- Problem
Every line of the records below from the line with "This screenshot has width=500, height=433." up to and including the line with "Given: Click the Range start date field" must be reproduced exactly, and no line outside that range.

== Material supplied

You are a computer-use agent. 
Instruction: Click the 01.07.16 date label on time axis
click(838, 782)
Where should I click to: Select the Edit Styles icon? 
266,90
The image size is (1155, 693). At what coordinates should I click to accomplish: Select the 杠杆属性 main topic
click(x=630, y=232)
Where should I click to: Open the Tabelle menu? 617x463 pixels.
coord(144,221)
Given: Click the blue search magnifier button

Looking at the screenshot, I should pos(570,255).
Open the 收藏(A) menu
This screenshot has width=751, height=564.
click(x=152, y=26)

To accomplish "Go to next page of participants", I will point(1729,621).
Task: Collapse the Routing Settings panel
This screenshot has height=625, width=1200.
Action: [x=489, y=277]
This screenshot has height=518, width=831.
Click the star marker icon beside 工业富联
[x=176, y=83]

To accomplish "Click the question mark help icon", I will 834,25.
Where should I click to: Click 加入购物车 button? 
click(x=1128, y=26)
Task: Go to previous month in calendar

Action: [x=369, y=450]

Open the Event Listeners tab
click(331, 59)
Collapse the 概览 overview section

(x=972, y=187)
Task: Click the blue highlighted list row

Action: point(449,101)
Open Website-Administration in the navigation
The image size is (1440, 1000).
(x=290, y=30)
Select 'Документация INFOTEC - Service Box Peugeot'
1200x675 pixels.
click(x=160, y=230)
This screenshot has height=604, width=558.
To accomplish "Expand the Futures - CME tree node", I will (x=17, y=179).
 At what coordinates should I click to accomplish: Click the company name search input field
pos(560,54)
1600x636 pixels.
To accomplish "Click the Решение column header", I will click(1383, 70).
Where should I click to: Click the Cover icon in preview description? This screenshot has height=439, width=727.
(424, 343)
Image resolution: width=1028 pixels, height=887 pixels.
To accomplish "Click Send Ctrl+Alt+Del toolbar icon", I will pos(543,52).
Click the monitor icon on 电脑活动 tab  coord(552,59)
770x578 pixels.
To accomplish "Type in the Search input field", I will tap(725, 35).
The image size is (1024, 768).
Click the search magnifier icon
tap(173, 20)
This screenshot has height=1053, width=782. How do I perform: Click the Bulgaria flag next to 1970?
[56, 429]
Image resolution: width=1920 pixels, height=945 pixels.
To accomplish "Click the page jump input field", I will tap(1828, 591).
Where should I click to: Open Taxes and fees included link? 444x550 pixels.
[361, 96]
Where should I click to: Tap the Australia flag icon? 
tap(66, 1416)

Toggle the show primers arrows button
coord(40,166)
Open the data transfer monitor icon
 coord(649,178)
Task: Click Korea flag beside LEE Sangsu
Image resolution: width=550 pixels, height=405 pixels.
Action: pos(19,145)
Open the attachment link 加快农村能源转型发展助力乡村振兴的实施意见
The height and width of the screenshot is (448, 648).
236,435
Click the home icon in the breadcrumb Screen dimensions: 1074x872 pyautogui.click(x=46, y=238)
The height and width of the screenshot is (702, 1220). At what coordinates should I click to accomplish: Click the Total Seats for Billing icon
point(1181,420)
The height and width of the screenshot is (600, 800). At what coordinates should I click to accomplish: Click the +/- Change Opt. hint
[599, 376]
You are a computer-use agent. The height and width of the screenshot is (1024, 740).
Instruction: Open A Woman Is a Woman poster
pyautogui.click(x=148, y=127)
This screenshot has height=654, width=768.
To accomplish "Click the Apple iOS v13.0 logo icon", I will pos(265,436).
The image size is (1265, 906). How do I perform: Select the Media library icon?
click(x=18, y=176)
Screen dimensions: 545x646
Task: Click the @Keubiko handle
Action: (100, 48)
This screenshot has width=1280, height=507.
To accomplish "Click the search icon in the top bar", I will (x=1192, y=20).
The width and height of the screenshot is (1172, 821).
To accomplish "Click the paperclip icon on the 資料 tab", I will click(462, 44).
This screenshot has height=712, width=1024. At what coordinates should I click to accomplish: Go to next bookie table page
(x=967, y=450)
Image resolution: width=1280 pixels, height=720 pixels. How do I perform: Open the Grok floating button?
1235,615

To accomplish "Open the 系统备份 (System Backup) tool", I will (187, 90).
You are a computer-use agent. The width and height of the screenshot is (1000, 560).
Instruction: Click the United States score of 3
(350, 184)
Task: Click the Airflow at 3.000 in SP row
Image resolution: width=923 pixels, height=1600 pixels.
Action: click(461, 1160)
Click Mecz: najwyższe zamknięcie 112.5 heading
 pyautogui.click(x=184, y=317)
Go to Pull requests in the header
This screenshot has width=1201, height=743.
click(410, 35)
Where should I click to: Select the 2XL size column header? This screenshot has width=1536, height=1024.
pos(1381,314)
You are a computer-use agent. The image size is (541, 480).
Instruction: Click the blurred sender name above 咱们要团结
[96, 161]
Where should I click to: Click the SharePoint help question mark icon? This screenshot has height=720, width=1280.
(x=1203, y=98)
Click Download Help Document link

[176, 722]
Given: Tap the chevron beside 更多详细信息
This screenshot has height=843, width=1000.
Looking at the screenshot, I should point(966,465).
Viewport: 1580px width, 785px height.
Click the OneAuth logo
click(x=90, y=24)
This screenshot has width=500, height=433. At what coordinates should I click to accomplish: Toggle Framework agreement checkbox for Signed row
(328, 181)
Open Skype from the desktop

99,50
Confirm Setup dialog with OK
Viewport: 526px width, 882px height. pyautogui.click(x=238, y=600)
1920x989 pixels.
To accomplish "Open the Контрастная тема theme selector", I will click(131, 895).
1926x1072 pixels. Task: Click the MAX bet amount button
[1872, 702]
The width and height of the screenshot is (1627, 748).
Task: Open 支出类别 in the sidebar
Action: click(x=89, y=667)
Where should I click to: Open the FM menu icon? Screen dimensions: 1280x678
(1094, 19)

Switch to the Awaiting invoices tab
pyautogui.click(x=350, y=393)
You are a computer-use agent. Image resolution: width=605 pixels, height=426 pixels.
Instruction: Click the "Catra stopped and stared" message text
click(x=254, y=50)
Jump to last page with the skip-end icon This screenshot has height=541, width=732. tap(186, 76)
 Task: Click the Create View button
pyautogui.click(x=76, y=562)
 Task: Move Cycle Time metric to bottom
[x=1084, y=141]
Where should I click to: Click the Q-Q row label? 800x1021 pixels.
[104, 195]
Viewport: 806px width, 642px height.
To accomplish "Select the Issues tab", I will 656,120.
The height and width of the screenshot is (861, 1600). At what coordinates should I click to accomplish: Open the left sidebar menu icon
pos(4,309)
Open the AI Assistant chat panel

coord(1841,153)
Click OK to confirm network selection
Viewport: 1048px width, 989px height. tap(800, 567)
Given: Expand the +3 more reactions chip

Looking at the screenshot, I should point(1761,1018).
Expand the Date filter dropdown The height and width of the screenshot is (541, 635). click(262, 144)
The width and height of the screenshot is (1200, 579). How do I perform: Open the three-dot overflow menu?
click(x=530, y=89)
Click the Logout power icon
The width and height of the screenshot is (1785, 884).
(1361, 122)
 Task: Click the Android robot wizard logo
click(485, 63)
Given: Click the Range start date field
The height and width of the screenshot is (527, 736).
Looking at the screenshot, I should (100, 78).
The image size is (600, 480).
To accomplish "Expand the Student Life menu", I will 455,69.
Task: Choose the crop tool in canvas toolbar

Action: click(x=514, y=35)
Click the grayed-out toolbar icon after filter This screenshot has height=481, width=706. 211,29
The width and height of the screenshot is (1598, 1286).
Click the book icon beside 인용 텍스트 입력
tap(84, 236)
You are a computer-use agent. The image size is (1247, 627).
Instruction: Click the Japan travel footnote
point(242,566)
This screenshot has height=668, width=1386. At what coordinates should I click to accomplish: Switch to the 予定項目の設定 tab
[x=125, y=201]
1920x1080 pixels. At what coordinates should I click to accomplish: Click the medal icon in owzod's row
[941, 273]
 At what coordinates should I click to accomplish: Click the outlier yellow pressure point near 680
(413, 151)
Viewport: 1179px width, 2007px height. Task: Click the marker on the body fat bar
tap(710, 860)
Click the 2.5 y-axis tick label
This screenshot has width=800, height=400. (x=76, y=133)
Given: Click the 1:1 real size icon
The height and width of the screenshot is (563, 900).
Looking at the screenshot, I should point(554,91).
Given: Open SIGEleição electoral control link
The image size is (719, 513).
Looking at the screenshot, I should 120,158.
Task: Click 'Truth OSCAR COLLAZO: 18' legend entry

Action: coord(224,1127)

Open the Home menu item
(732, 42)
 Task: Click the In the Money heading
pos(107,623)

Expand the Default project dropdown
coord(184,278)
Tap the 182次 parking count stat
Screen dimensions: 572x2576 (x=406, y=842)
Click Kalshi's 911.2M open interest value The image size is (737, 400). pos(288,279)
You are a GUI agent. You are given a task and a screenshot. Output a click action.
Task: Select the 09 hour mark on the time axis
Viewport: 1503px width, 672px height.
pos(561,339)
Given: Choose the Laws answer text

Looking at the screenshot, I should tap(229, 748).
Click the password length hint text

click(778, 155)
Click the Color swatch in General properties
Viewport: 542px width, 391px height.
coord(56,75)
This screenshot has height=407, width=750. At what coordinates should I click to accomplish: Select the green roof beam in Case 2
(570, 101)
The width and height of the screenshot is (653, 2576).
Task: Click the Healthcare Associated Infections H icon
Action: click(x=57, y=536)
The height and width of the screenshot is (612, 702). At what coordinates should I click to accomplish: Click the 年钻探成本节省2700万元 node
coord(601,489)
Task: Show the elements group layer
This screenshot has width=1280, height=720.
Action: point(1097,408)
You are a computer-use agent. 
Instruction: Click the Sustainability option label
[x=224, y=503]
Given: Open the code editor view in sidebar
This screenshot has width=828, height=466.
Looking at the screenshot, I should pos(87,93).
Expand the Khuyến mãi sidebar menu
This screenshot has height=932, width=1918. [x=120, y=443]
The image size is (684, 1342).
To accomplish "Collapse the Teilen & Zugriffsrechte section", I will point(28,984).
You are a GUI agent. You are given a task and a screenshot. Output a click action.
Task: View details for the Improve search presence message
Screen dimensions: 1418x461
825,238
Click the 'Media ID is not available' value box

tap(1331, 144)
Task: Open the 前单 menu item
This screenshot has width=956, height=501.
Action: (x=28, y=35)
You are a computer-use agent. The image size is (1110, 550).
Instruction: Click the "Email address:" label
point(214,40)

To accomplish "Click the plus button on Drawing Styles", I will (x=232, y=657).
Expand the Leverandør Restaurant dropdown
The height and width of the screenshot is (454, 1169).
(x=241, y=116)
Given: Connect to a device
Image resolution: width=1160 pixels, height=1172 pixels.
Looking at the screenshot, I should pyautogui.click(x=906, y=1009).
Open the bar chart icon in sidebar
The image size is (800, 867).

====

- Your solution
This screenshot has width=500, height=433. At what coordinates should I click to accomplish: Toggle Framework agreement checkbox for Signed row
(328, 181)
Open Skype from the desktop

99,50
Confirm Setup dialog with OK
Viewport: 526px width, 882px height. pyautogui.click(x=238, y=600)
1920x989 pixels.
To accomplish "Open the Контрастная тема theme selector", I will click(131, 895).
1926x1072 pixels. Task: Click the MAX bet amount button
[1872, 702]
The width and height of the screenshot is (1627, 748).
Task: Open 支出类别 in the sidebar
Action: click(x=89, y=667)
Where should I click to: Open the FM menu icon? Screen dimensions: 1280x678
(1094, 19)

Switch to the Awaiting invoices tab
pyautogui.click(x=350, y=393)
You are a computer-use agent. Image resolution: width=605 pixels, height=426 pixels.
Instruction: Click the "Catra stopped and stared" message text
click(x=254, y=50)
Jump to last page with the skip-end icon This screenshot has height=541, width=732. tap(186, 76)
 Task: Click the Create View button
pyautogui.click(x=76, y=562)
 Task: Move Cycle Time metric to bottom
[x=1084, y=141]
Where should I click to: Click the Q-Q row label? 800x1021 pixels.
[104, 195]
Viewport: 806px width, 642px height.
To accomplish "Select the Issues tab", I will 656,120.
The height and width of the screenshot is (861, 1600). At what coordinates should I click to accomplish: Open the left sidebar menu icon
pos(4,309)
Open the AI Assistant chat panel

coord(1841,153)
Click OK to confirm network selection
Viewport: 1048px width, 989px height. tap(800, 567)
Given: Expand the +3 more reactions chip

Looking at the screenshot, I should point(1761,1018).
Expand the Date filter dropdown The height and width of the screenshot is (541, 635). click(262, 144)
The width and height of the screenshot is (1200, 579). How do I perform: Open the three-dot overflow menu?
click(x=530, y=89)
Click the Logout power icon
The width and height of the screenshot is (1785, 884).
(1361, 122)
 Task: Click the Android robot wizard logo
click(485, 63)
Given: Click the Range start date field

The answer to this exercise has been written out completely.